Monday, July 28, 2003

In his latest column, Bob Cringely explains his idea how to create 'Son of Napster', a complicated scheme with shared ownership of CDs where everybody can make a copy of his own CDs of save keeping. Bob says it is legal, but it rather depends a lot on fair use, which I think would be hard to argue if you share ownership with a million other people of a CD.


A couple of months ago, I came up with my own scheme. It seems legal to me, but IANAL.


The central company, let's call it Napster II, is a storage and trading facility of CDs. If I have a CD, I can send it to the company and they will store it somewhere in a safe place and allow me online access to it.
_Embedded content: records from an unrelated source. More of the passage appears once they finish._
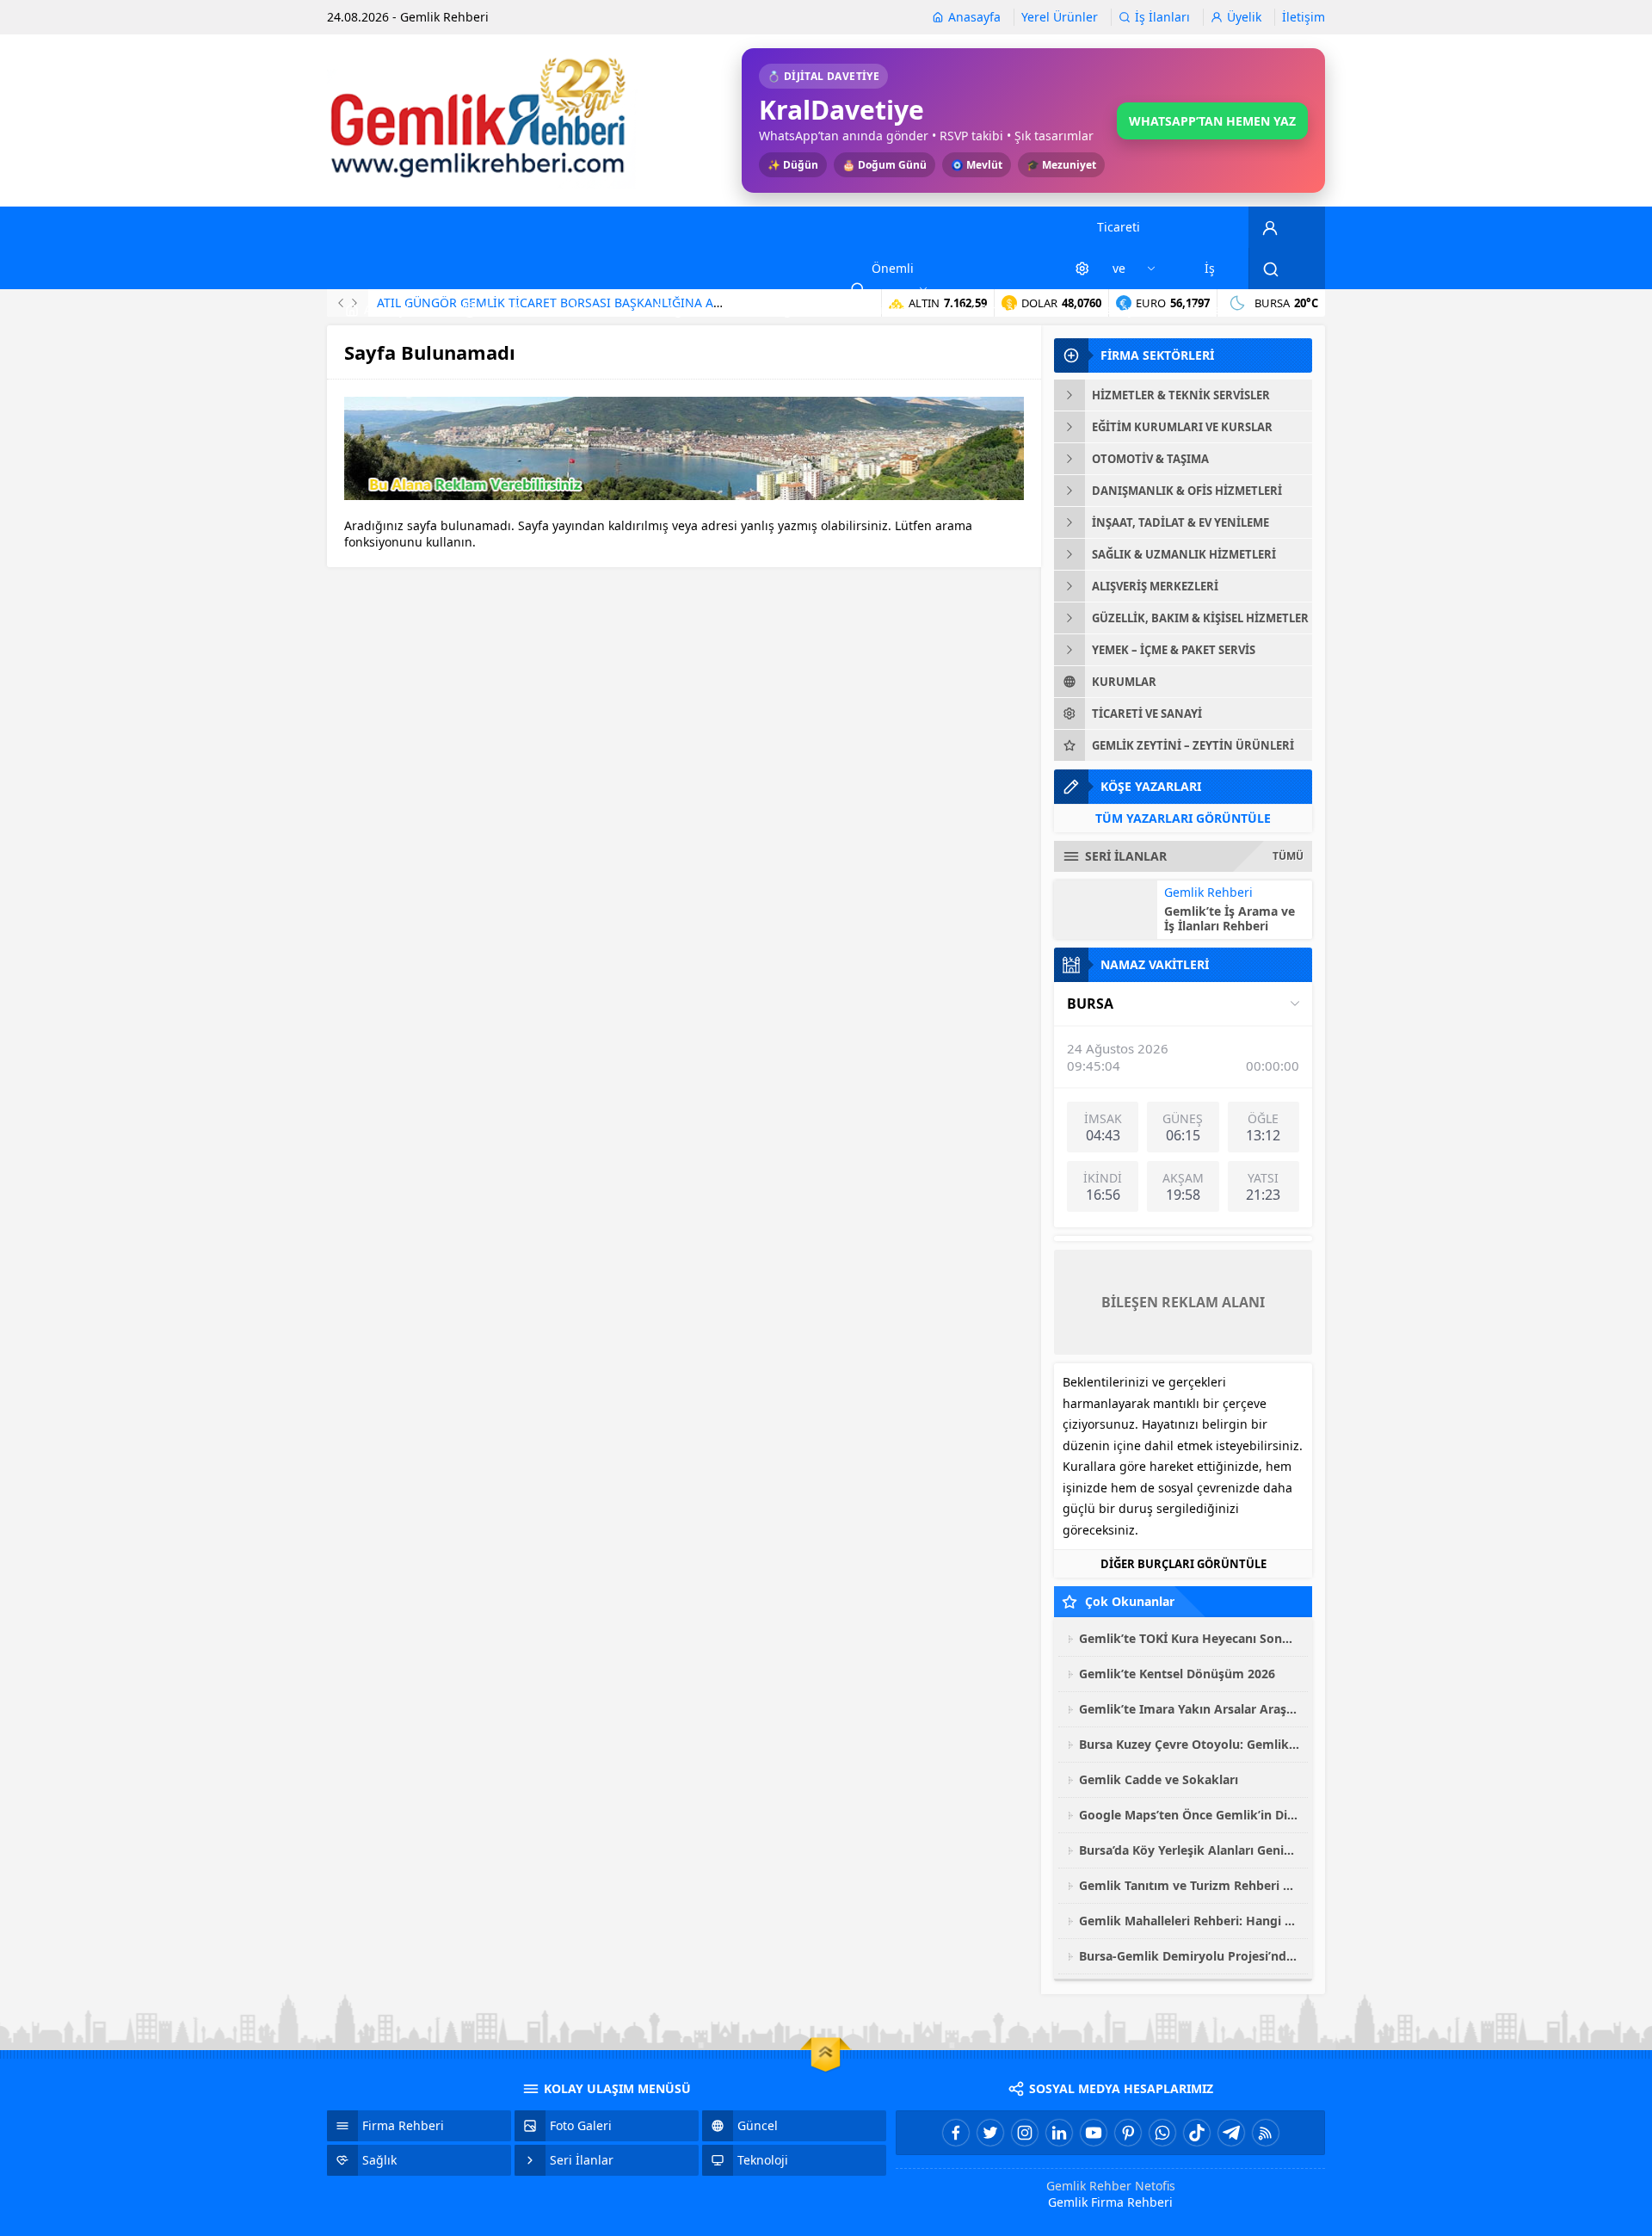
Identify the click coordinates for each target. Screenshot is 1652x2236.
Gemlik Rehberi (1208, 892)
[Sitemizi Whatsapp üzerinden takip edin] (1162, 2133)
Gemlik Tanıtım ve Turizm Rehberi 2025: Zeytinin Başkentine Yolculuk (1189, 1885)
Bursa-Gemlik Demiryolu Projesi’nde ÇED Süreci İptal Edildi (1189, 1956)
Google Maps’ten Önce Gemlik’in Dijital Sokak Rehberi (1189, 1815)
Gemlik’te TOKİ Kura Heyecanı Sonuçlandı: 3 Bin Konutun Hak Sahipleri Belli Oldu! (1189, 1638)
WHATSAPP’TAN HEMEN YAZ (1212, 121)
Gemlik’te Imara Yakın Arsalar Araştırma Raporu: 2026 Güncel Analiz (1189, 1709)
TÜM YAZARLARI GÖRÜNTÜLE (1183, 818)
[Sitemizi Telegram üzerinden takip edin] (1231, 2133)
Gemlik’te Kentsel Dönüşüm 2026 (1177, 1673)
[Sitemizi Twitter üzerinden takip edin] (990, 2133)
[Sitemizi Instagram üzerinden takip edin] (1025, 2133)
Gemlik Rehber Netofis (1110, 2185)
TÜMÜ (1288, 856)
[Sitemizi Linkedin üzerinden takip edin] (1059, 2133)
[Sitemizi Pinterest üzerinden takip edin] (1128, 2133)
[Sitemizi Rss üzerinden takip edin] (1266, 2133)
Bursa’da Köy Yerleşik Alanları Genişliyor (1189, 1850)
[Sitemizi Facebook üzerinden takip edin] (956, 2133)
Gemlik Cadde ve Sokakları (1158, 1779)
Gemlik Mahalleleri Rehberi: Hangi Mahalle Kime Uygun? (1189, 1920)
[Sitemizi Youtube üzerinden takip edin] (1093, 2133)
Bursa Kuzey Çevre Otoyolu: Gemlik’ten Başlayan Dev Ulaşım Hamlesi (1189, 1744)
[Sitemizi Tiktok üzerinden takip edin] (1197, 2133)
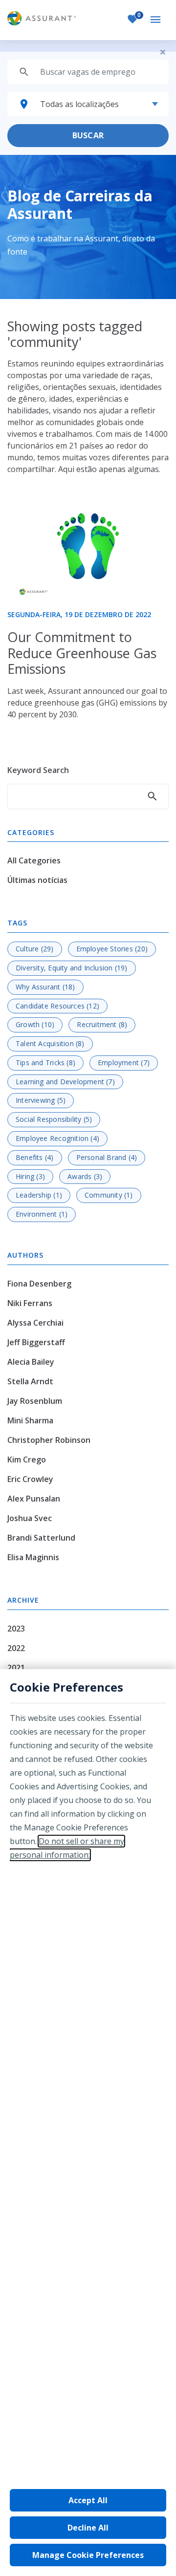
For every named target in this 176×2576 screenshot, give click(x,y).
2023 (16, 1628)
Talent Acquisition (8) (50, 1043)
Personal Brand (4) (106, 1157)
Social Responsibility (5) (54, 1119)
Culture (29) (35, 948)
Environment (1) (41, 1214)
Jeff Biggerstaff (36, 1342)
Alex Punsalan (33, 1498)
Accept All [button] (88, 2500)
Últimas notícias (37, 880)
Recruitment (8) (102, 1024)
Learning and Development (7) (65, 1081)
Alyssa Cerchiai (35, 1322)
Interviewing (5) (41, 1100)
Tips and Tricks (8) (45, 1062)
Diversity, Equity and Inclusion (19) (72, 967)
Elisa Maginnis (33, 1557)
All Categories (34, 860)
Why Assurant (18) (45, 986)
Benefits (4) (35, 1157)
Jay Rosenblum (34, 1400)
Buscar (88, 135)
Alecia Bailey (30, 1361)
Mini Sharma (30, 1420)
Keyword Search (38, 770)
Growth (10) (35, 1024)
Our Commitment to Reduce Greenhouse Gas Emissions (81, 653)
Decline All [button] (88, 2527)
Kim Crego (26, 1459)
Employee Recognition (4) (57, 1138)
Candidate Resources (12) (57, 1005)
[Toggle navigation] (156, 19)
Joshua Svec (29, 1518)
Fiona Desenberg (39, 1283)
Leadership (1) (39, 1195)
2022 (16, 1648)
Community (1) (109, 1195)
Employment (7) (124, 1062)
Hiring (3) (30, 1176)
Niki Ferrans (29, 1303)
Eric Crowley (30, 1479)
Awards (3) (84, 1176)
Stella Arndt (30, 1381)
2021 (16, 1667)
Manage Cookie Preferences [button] (88, 2555)
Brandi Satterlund (41, 1537)
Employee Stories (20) (112, 948)
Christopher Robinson (48, 1440)
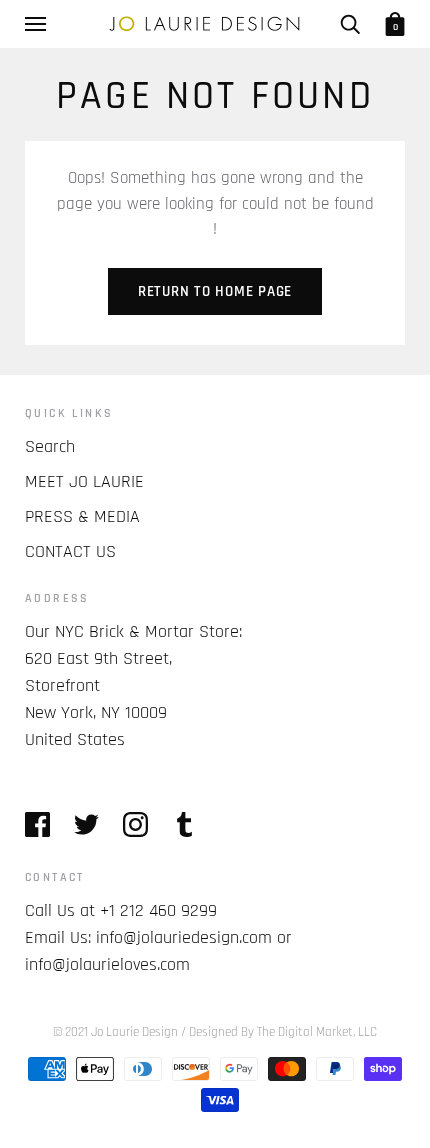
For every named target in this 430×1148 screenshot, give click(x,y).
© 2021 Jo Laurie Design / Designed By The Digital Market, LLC (215, 1032)
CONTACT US (70, 551)
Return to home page (215, 291)
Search (50, 446)
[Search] (350, 24)
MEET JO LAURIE (84, 481)
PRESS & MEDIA (82, 516)
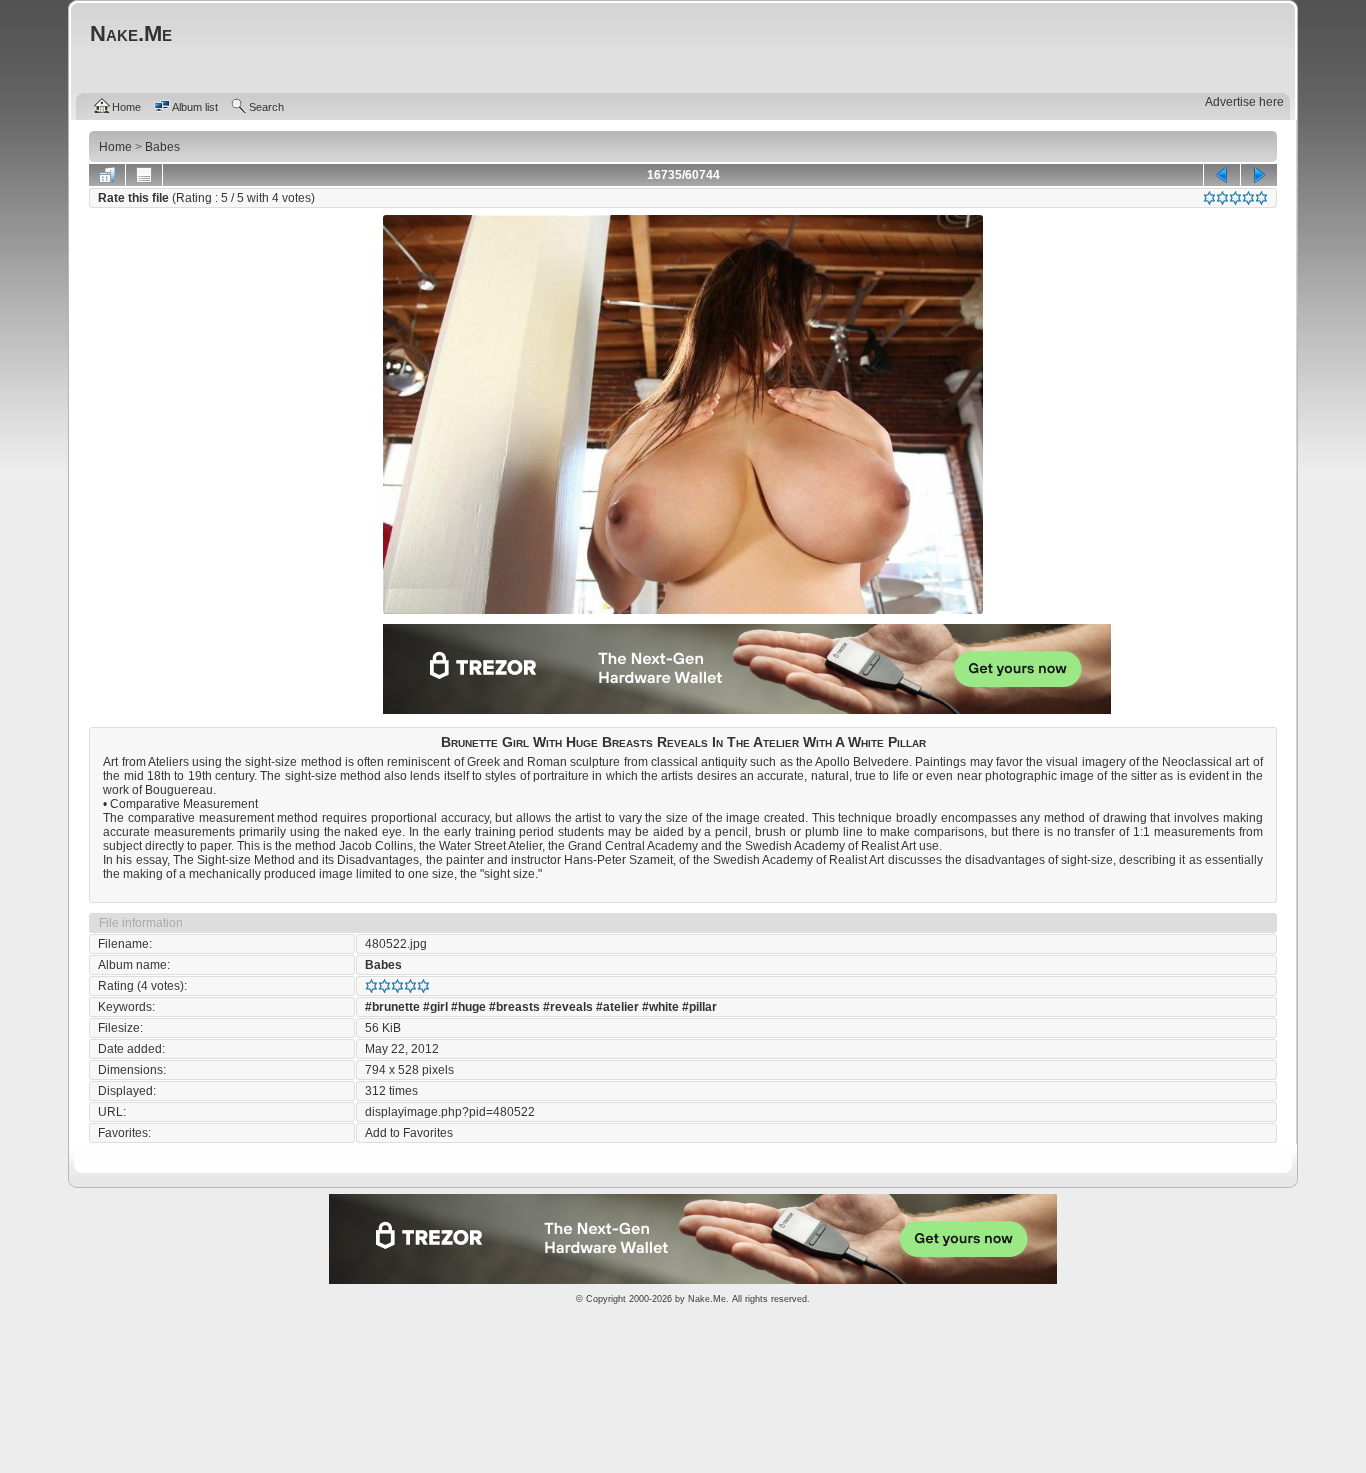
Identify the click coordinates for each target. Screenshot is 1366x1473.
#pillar (699, 1007)
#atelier (617, 1007)
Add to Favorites (409, 1133)
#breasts (514, 1007)
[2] (1222, 198)
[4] (1248, 198)
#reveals (568, 1007)
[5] (1261, 198)
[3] (1235, 198)
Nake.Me (707, 1299)
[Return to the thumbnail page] (107, 175)
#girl (435, 1007)
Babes (383, 965)
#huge (468, 1007)
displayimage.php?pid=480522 (450, 1112)
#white (660, 1007)
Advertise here (1244, 102)
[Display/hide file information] (144, 175)
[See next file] (1259, 175)
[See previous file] (1222, 175)
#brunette (392, 1007)
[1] (1209, 198)
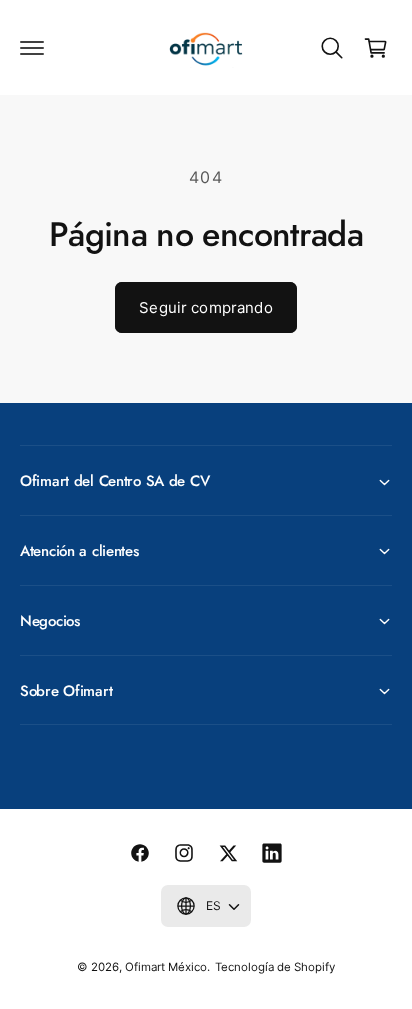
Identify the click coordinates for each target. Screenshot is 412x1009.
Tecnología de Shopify (275, 967)
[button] (32, 48)
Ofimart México (166, 967)
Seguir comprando (205, 307)
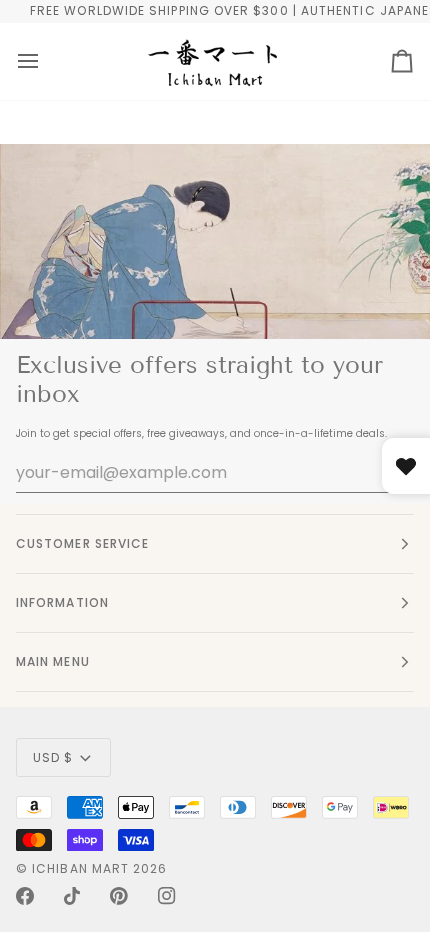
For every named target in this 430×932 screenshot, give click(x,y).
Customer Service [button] (82, 543)
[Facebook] (25, 896)
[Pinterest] (119, 896)
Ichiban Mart (80, 868)
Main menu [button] (53, 661)
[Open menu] (28, 61)
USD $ (53, 757)
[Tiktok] (72, 896)
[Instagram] (167, 896)
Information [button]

This way, I can listen to the CD anytime I want. I now, this is rather close to a similar scheme of MP3.Com, which didn't make it, but the difference here is that Napster II actually has the physical copy of the CD.


Every member of the scheme has let's say 5 CDs stored and can listen over the Internet to any song he owns. If a member wants to listen to a CD he doesn't own, he'll first has to buy it. This he can do by actually spending money, i.e. let Napster II buy it from a record store, or he can trade in one of his 5 CDs with somebody else. If I want to listen to the Beatles and I have a Stones CD, I only have to find somebody on Naspter II who has a Stones CD and wants to listen to the Beatles CD. We swap ownership (but the CDs remain where they are - safe with Napster II) and we both listen to the music we want. Napster II could charge a little something for the service.